Orogenic Convection in Subtropical South America as Seen by the TRMM Satellite

Rasmussen, K. L., and R. Houze (2011), Orogenic Convection in Subtropical South America as Seen by the TRMM Satellite, Mon. Wea. Rev., 139, 2399-2420, doi:10.1175/MWR-D-10-05006.1.

Extreme orogenic convective storms in southeastern South America are divided into three categories: storms with deep convective cores, storms with wide convective cores, and storms containing broad stratiform regions. Data from the Tropical Rainfall Measuring Mission satellite’s Precipitation Radar show that storms with wide convective cores are the most frequent, tending to originate near the Sierra de Cordoba range. Downslope flow at upper levels caps a nocturnally enhanced low-level jet, thus preventing convection from breaking out until the jet hits a steep slope of terrain, such as the Sierra de Cordoba Mountains or Andean foothills, so that the moist low-level air is lifted enough to release the instability and overcome the cap.
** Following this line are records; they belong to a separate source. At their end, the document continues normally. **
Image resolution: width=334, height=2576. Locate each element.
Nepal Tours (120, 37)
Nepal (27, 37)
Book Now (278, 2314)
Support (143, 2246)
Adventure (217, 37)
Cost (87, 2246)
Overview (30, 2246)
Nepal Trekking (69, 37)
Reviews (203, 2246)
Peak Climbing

This capping and triggering is similar to the way intense convection is released near the northwestern Himalayas. However, the intense storms with wide convective cores over southeastern South America are unlike their Himalayan counterparts in that they exhibit leading-line/trailing-stratiform organization and are influenced by baroclinic troughs more similar to storms east of the Rocky Mountains in the United States. Comparison of South American storms containing wide convective cores with storms in other parts of the world contributes to a global understanding of how major mountain ranges influence precipitating cloud systems.